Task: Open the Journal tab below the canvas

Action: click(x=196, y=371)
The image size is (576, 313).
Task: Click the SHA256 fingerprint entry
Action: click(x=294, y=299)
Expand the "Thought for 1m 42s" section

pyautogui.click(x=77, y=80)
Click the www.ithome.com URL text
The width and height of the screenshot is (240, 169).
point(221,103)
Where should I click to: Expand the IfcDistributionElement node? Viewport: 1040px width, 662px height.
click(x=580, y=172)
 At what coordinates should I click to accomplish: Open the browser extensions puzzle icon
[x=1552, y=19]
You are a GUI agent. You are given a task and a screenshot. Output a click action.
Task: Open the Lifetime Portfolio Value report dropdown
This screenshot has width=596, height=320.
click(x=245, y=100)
········
#### [TO DO]
Format the lines above as a JSON list of strings, with one string per line and blank lines omitted.

#### [WRITTEN REPLY]
[
  "Task: Open the Journal tab below the canvas",
  "Action: click(x=196, y=371)",
  "The image size is (576, 313).",
  "Task: Click the SHA256 fingerprint entry",
  "Action: click(x=294, y=299)",
  "Expand the \"Thought for 1m 42s\" section",
  "pyautogui.click(x=77, y=80)",
  "Click the www.ithome.com URL text",
  "The width and height of the screenshot is (240, 169).",
  "point(221,103)",
  "Where should I click to: Expand the IfcDistributionElement node? Viewport: 1040px width, 662px height.",
  "click(x=580, y=172)",
  " At what coordinates should I click to accomplish: Open the browser extensions puzzle icon",
  "[x=1552, y=19]",
  "You are a GUI agent. You are given a task and a screenshot. Output a click action.",
  "Task: Open the Lifetime Portfolio Value report dropdown",
  "This screenshot has width=596, height=320.",
  "click(x=245, y=100)"
]